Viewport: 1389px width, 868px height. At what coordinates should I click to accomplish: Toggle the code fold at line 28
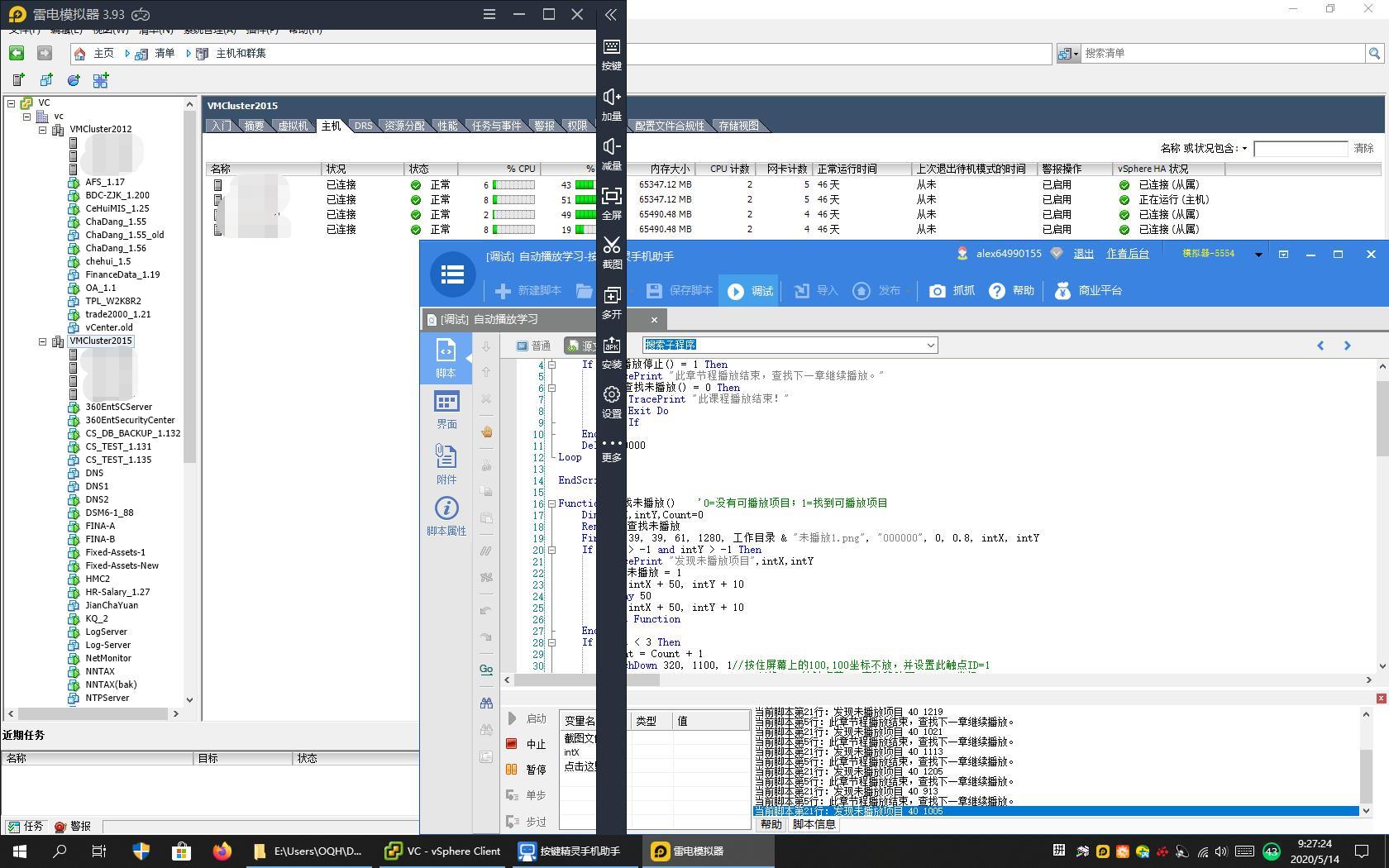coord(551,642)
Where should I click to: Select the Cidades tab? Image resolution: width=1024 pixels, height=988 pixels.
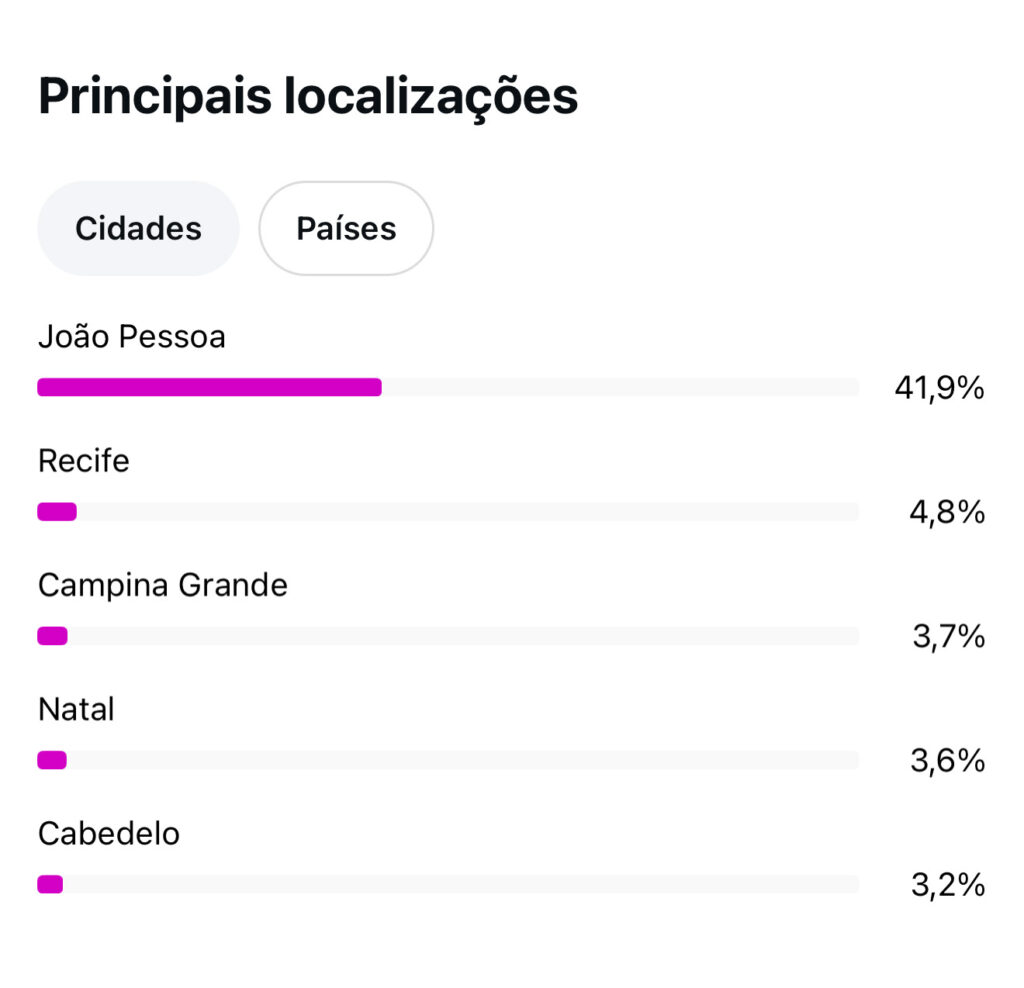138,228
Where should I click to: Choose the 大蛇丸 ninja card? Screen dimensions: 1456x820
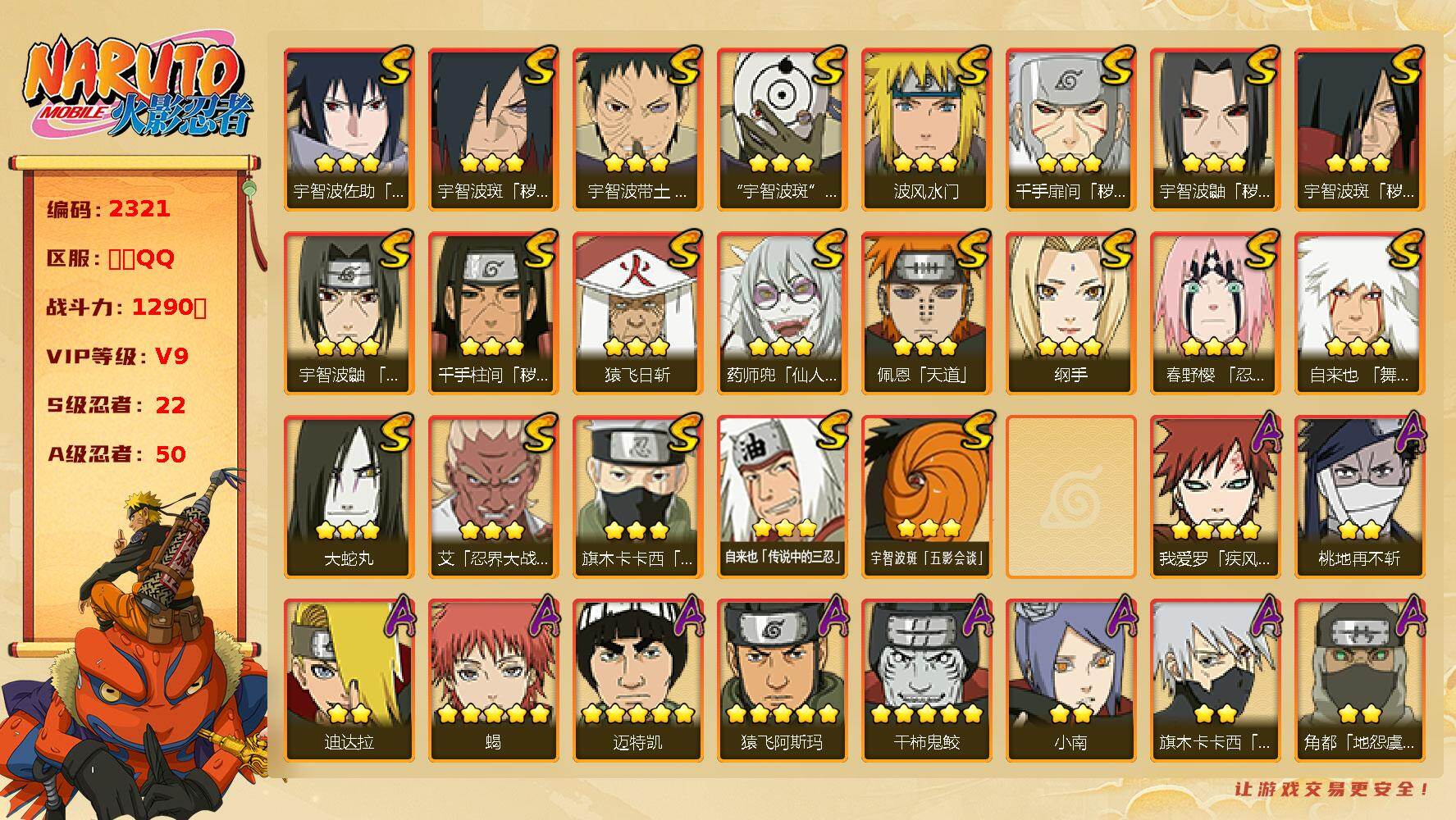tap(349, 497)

------

→ **What the task asks**
Pictures are to be left out; everything else in the entries is reproduced verbatim.

→ **Task result**
Viewport: 1389px width, 868px height. At what coordinates should I click to accomplish: Toggle the code fold at line 28
coord(551,642)
Where should I click to: Select the Cidades tab? Image resolution: width=1024 pixels, height=988 pixels.
138,228
Where should I click to: Choose the 大蛇丸 ninja card? Screen dimensions: 1456x820
tap(349, 497)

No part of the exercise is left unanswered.